Many students return to Skidmore their sophomore year with excitement about a fresh start. The first year of college can be a shock for many students, but the sophomore year seems to be a time for students to reconsider and recommit to their own education and development, and to begin to find their own voice. They do this with a deeper understanding of the demands of college, as well as of their own skills, abilities, interests, and the support systems and study habits that work best for them. While the sophomore year is an energizing time, new challenges arise as well. In fact, during their second year students often find themselves in the "sophomore slump," typically a period of developmental confusion and transition.
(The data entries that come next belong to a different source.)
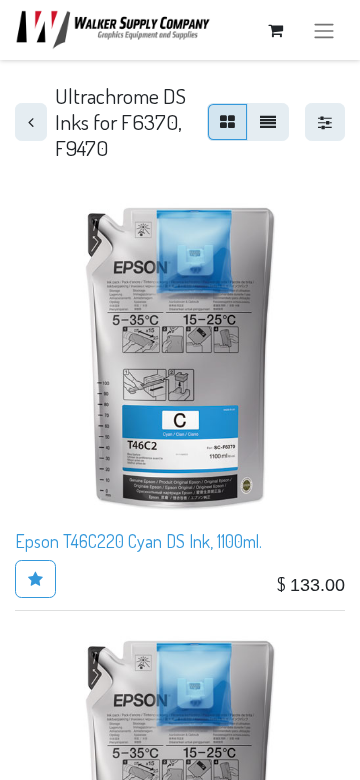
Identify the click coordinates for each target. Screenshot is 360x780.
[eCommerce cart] (275, 30)
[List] (268, 122)
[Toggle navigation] (324, 30)
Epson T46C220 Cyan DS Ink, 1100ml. (138, 541)
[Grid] (227, 122)
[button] (35, 579)
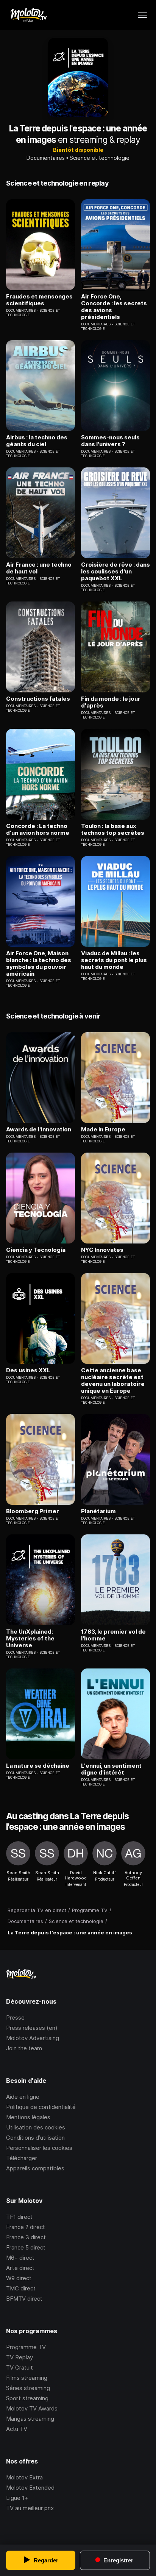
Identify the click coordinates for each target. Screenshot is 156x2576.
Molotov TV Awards (32, 2408)
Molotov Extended (30, 2487)
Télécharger (21, 2158)
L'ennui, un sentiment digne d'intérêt (111, 1769)
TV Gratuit (19, 2367)
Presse (15, 2017)
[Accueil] (28, 15)
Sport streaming (27, 2398)
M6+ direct (20, 2257)
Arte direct (20, 2267)
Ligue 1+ (17, 2497)
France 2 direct (25, 2227)
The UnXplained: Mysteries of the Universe (30, 1638)
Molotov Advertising (32, 2038)
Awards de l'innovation (38, 1129)
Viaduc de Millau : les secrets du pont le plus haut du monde (114, 960)
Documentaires (46, 158)
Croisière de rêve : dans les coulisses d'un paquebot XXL (115, 571)
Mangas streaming (30, 2418)
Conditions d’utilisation (35, 2137)
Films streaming (26, 2377)
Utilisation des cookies (35, 2127)
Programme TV (26, 2347)
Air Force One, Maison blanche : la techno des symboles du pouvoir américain (38, 963)
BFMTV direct (24, 2298)
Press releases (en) (32, 2027)
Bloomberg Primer (32, 1511)
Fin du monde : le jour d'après (110, 702)
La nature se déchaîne (37, 1765)
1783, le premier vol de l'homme (113, 1635)
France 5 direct (25, 2247)
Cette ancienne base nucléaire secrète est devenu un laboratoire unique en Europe (113, 1380)
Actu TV (16, 2428)
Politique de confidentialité (41, 2106)
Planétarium (98, 1511)
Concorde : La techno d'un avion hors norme (37, 829)
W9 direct (18, 2278)
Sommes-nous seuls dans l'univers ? (110, 441)
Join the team (24, 2048)
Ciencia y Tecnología (36, 1250)
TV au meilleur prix (30, 2508)
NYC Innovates (102, 1250)
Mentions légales (28, 2117)
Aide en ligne (22, 2096)
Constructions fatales (38, 698)
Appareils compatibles (35, 2168)
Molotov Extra (24, 2477)
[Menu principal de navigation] (142, 15)
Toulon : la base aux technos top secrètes (112, 829)
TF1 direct (19, 2216)
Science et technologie (99, 158)
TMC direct (21, 2288)
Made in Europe (103, 1129)
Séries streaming (28, 2388)
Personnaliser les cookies (39, 2147)
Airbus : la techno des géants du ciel (36, 441)
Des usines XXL (28, 1370)
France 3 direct (26, 2237)
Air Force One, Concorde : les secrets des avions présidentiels (114, 306)
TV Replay (19, 2357)
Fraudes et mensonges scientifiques (39, 300)
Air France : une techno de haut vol (39, 568)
This sense of fatigue can result from a student's struggle to become a competent college student, gain the autonomy and independence they seek, develop their new identities as adults and college students, all while trying to find their purpose in life.
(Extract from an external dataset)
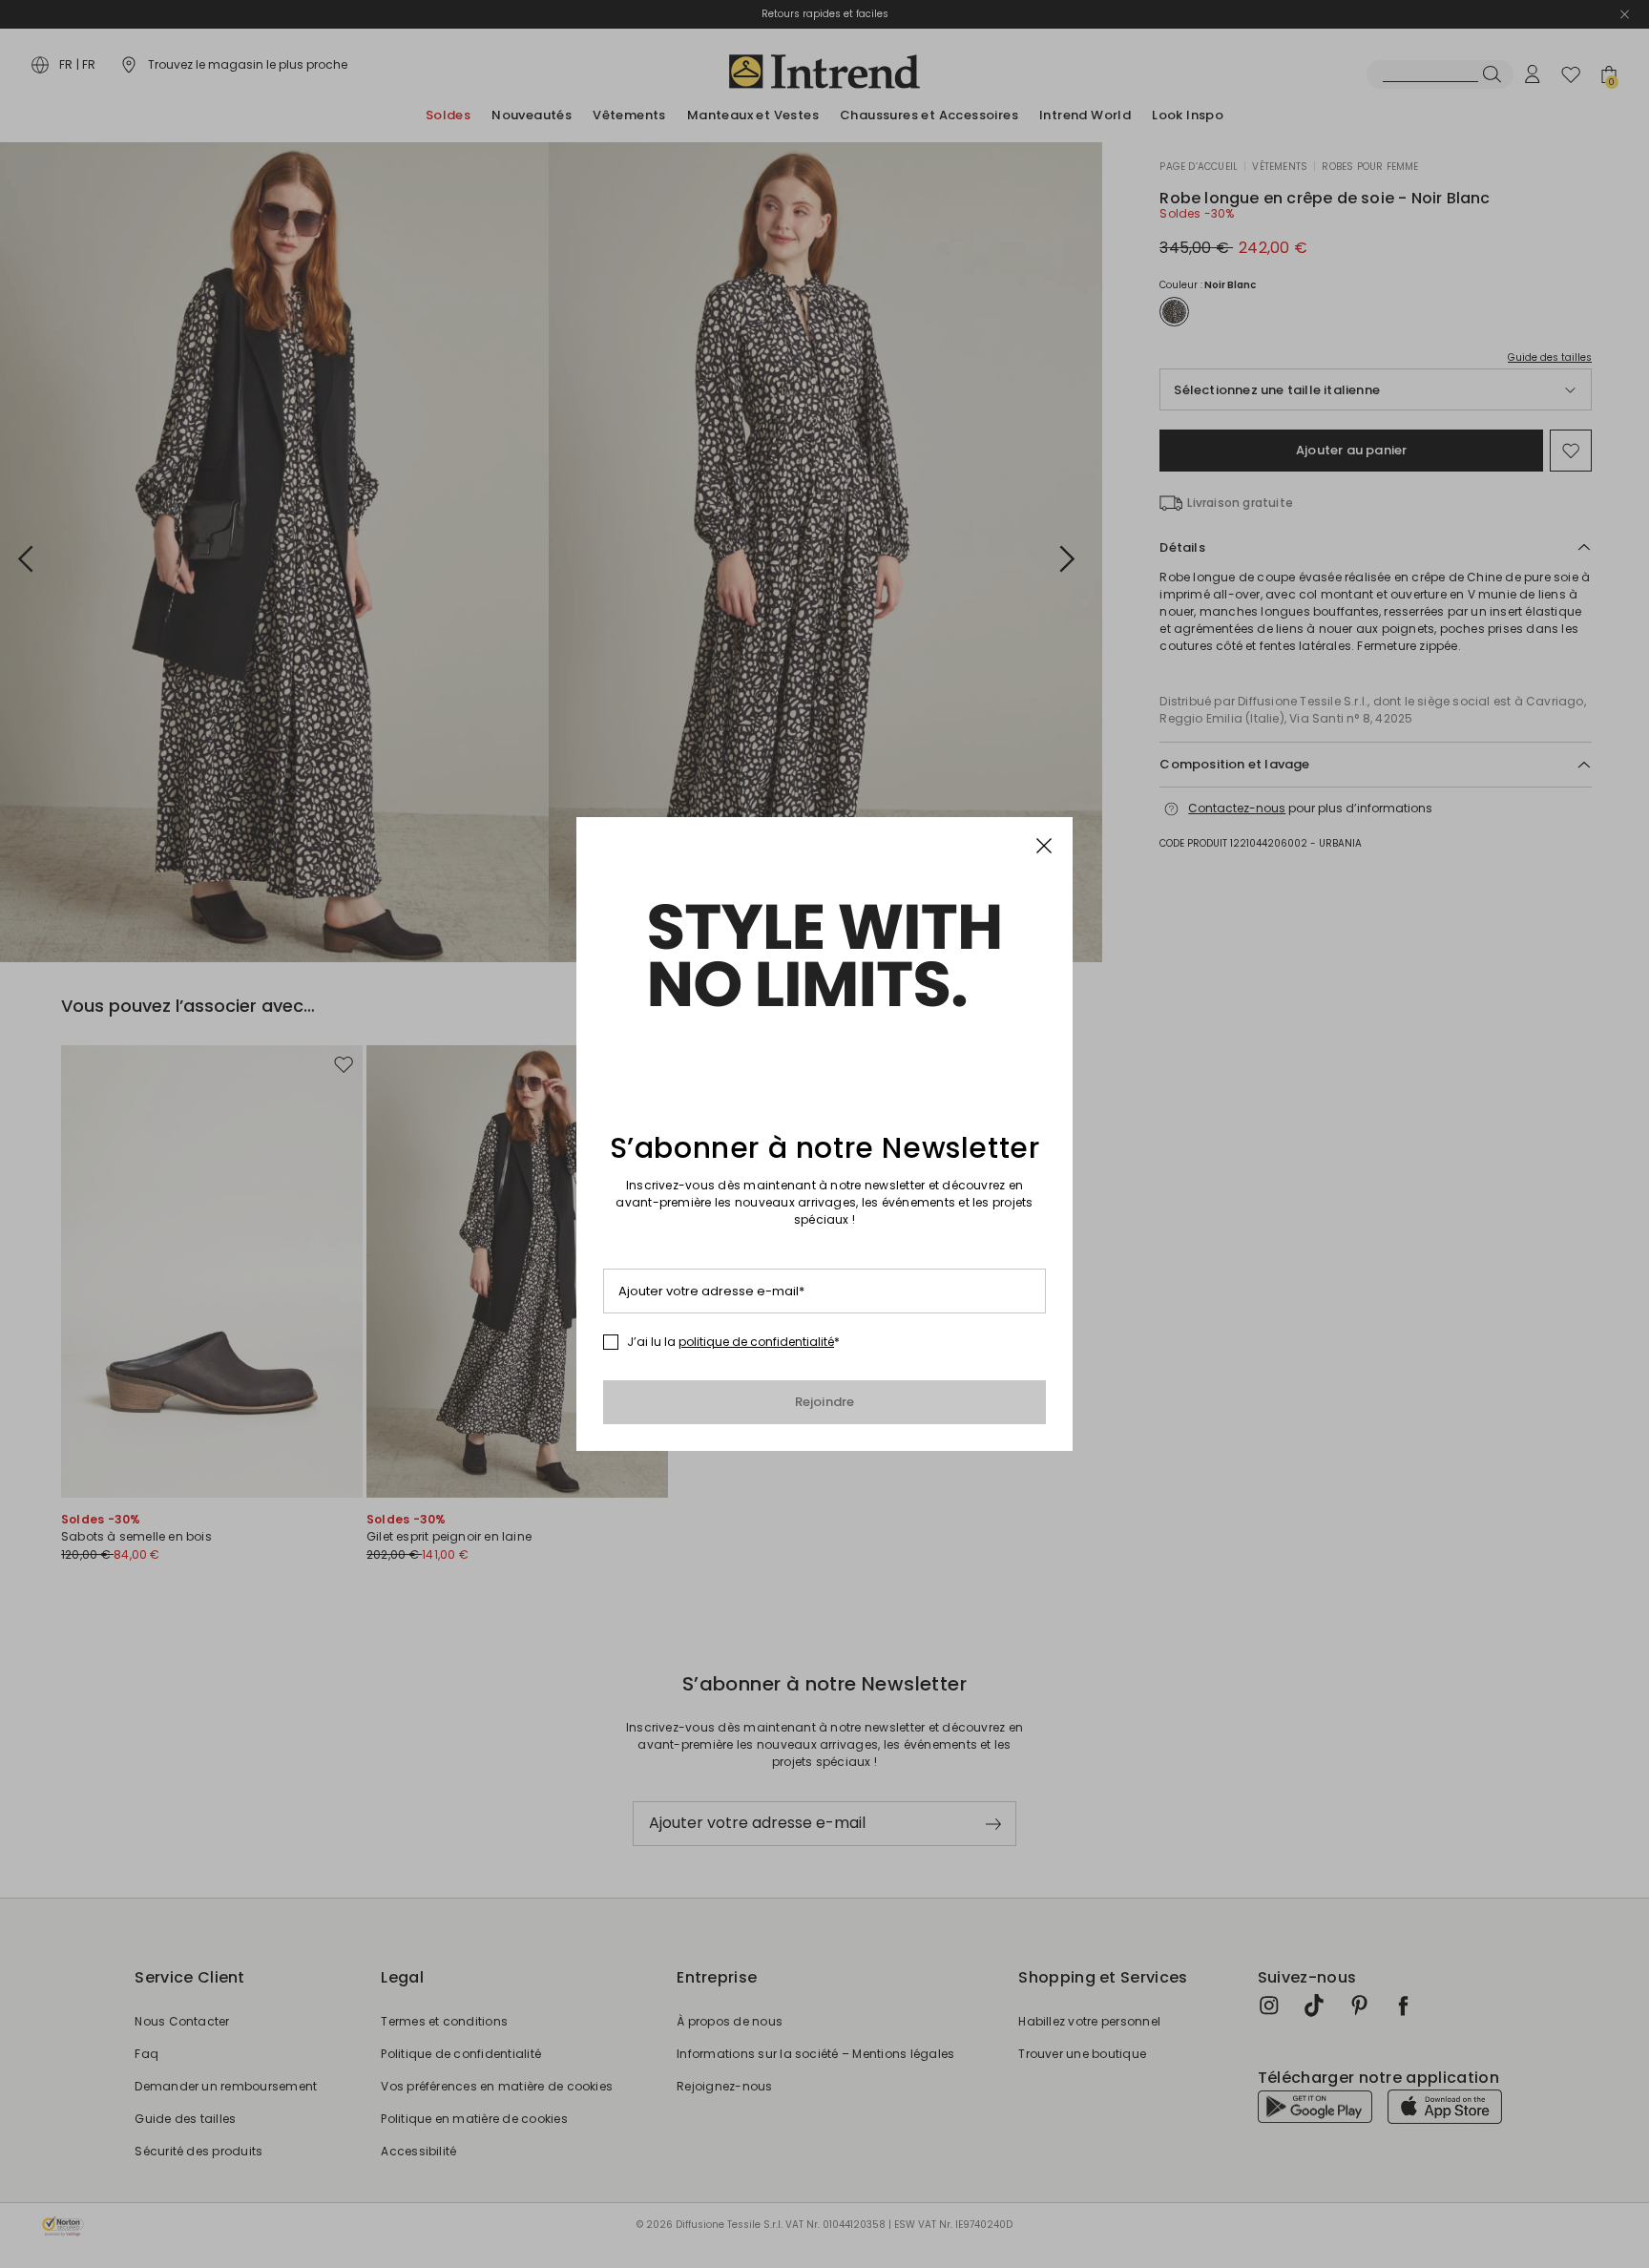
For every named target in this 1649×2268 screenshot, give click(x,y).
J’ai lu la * (733, 1342)
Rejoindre (825, 1402)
Sophomores at Skidmore are often trying to balance work, school, and other activities and some can over-commit and become temporarily overwhelmed. Some students might feel as if they cannot succeed in school after having a difficult first year. Relationships that formed during their first year mostly because of convenience and location tend to dissolve, and stronger and deeper ties develop, but this development takes time and energy. Additionally, with new living arrangements and classes, the school may feel unfamiliar again. Students may express dissatisfaction with the college or the community (it's too small, there's not enough to do, Skidmore doesn't offer the major they want, etc.) and may even consider transferring to another college. Some of the common challenges faced during the sophomore year are:
Academic and Career Challenges
- Pressure to pick a major in the face of parental pressure, doubts about their chosen career, and/or a lack of clear interests
- Balancing schoolwork and other extracurricular responsibilities
- Taking upper-level classes with juniors and seniors who may be substantially more academically advanced
- Difficulty getting motivated or feeling as if their studies have no purpose
- A rising need for students to take ownership of their education and career path
- Changes in friendships and other relationships—students may question the relationships they have or feel as if they have no friends
- Desire for intimacy increases—students may question their lack of intimate relationships
- Friendship ties at home decrease
- May be questioning relationships with parents and may not desire to go home on breaks
Personal and Other Concerns
- Students may be questioning their identity, sexual orientation and values, and may have uncertainty about the direction of their life (i.e. they don't know who they are or what they want to be).
- Guilt about the time and money gone into college when they are uncertain about the direction of their life.